マッチングアプリ、安心して使える? 安全対策で“知らない人に会う怖さ”払拭できるか
■街で聞いてみた「マッチングアプリは安全? 危険?」
東京・渋谷で街の人に「マッチングアプリのイメージ」を調査しました。
肯定的な意見は…
マッチングアプリ経験あり/22歳女性
「会って成功して付き合ってる子もいる。結婚した子も」
経験なし/25歳女性
「周りでやっている人が多いし、うまくいって結婚してる人もいる」
経験なし/46歳女性
「安全なのかなという疑問ある。でも、もし娘ぐらいのときの年齢(24歳)だったら1度はやってもいいのかな」
一方、否定的な意見は…
経験なし/20歳男性
「(あやしい)業者の人、お金をだまし取られるかもという怖さがある」
登録したことがある程度/20歳男性
「(プロフィルを)載せて不特定多数に見られる、友達にバレちゃうのがプライバシー的に怖い」
経験あり/24歳女性
「実際に“会おう”って言われると知らない人に会いにいくのが怖くて、“向いてないな”と思ってやめた」
他にも、マッチングアプリを始める/続けるために必要なアイデアとして「友達と2対2でも行ってもいいとか、自分の知り合いが1人いるだけで安心」「仲介役、責任者みたいな人がいればいいのでは」という意見がありました。
■大手マッチングアプリの“安全対策 統括責任者”を直撃
今回、安全対策に関する取材会を行ったTinderは、ダウンロード数が5.3億、190の国と地域で利用可能なマッチングアプリです。利用できるのは18歳以上で、利用者の50%以上が18~25歳のZ世代だといいます。基本的な安全対策として、「身分証明書のアップロードで18歳以上か年齢確認(マスト)」「プロフィル写真が本人であることを証明する写真認証の推奨(認証済みだと青いチェックを表示)」などを提供しています。
Tinderの安全対策 統括責任者であるローリー・コゾル氏に、街の声にもあった「複数人同士でマッチングした人と会う」「責任のある第三者を介入させる」といったシステムが将来的に可能なのかを記者が質問すると、以下のように回答しました。
Tinder ローリー・コゾル氏
「非常に興味深いコンセプトだと思います。ただそれが必須になってしまうのは、プライバシーの観点から難しいと思います。市場によっては友人・家族に知られたくないという側面もあります。

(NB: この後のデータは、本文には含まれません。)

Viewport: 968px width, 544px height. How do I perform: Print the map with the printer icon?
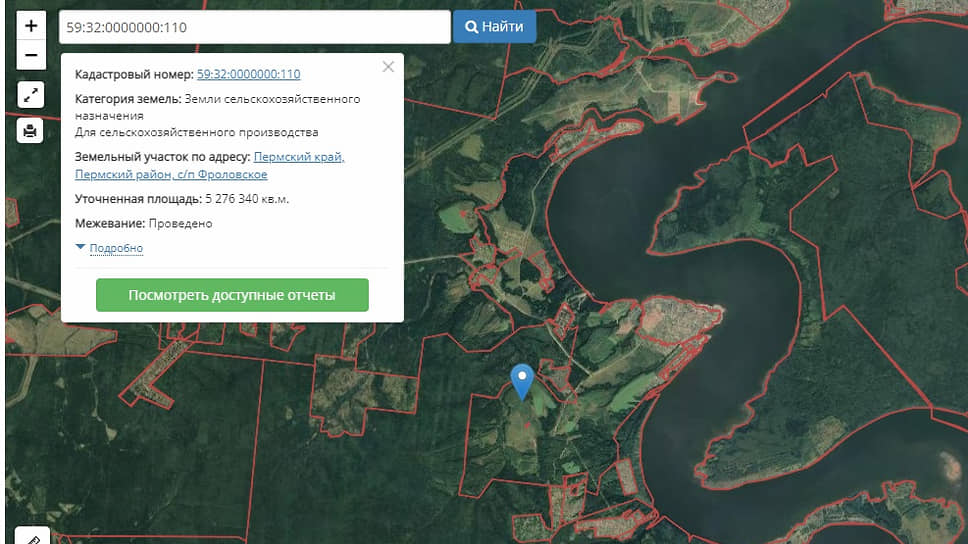(x=31, y=130)
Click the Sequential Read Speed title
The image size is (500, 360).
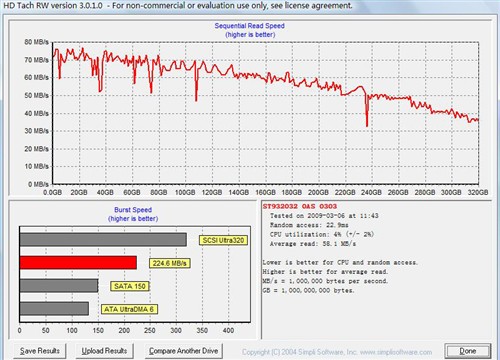(x=250, y=26)
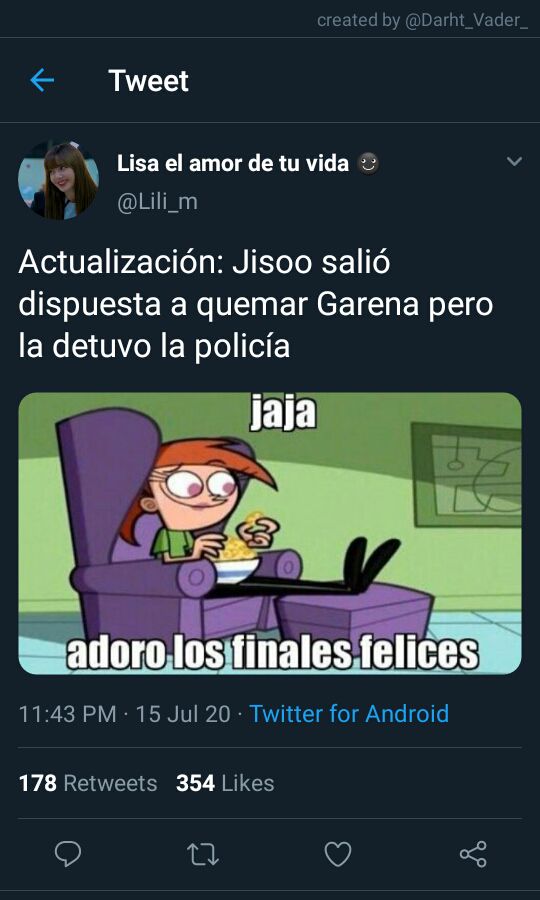
Task: Click the 'adoro los finales felices' meme caption
Action: (272, 651)
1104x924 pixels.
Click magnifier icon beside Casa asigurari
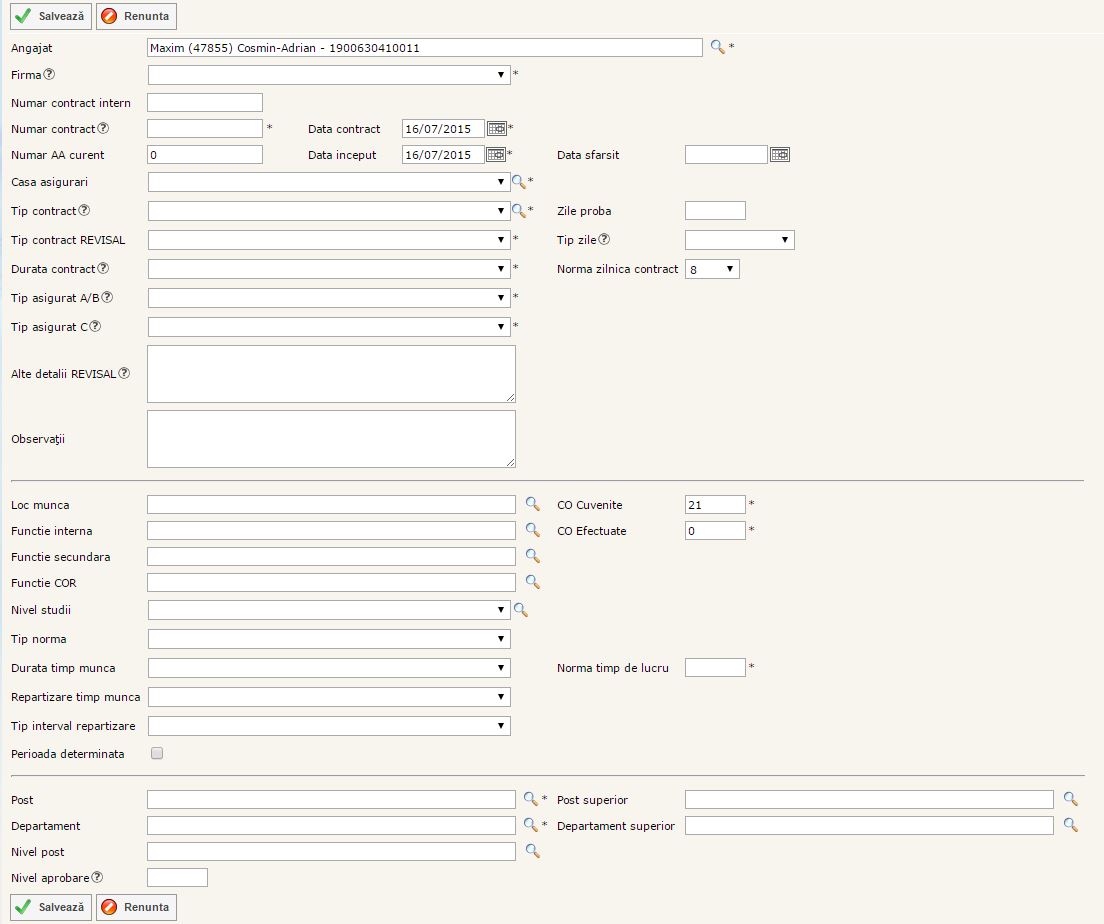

今ご指摘いただいた点でいうと、アメリカにある機能で『Noonlight(ヌーンライト)』があります(日本は未対応)。その機能は、デート中にコールセンターとつないでおいて(相手に悟られないように通報ができ)緊急事態に対応してもらえる。居心地が悪い、ここから立ち去りたいときにどうやったらいい?…というときにも、こういうステップをやってみましょう、というガイドができるんです」
■「安全性が大切」 不快なメッセージを報告できる機能も
アプリ側が安全対策をしているというものの、街ではこんな率直な意見も。
マッチングアプリ経験なし/18歳女性
「ニュースではネットで知り合って(事件につながるなどの)ネガティブ面をとりあげる。(アプリ側が)どんな対策をしても危ないと思う」
「マッチングアプリを始めてみようと思う気持ちは?」と質問すると「ないです」と断言する若者もおり、マッチングした人が本当に信用できるか?/信用できる人とマッチングできるか? を不安視する声も多くありました。
Tinderには「不快なメッセージ受信検出/送信防止」の機能も。日本では2021年から導入されました。不快に感じる可能性のあるメッセージ(性的な表現や差別用語など)を受信したことが検出されると、メッセージを受け取った利用者に「このメッセージは不快ですか?」とアプリ上で問いかけます。「はい」と答えると、相手の行為について報告することが可能。その報告が何回かあった場合、送信者はアカウント停止になるといいます。また、相手が不快に感じる可能性のあるメッセージを送ろうとしている場合にも、「本当に送信しますか?」と問いかけ。送信を未然に防ぐ狙いがあるといいます。
別のマッチングアプリ『with』では、初期登録の工程として、年齢/居住地/年収/身長など25項目程度の質問に答える必要があるなど、あえて最初の作業に手間をかけさせることで、恋愛や結婚への真剣度の低い“目的外の利用者”をサービスに入り込みづらくさせる仕組みにしているといいます。
Tinderのコゾル氏は「いくらコーチングをしても、直らない人もいます。言われたくない人もいます。そうであれば“退去してください” “二度と招き入れませんよ”と言っています。お客様を失うのは我々が受け入れるべき損失で、それよりも安全性が大切です」と語りました。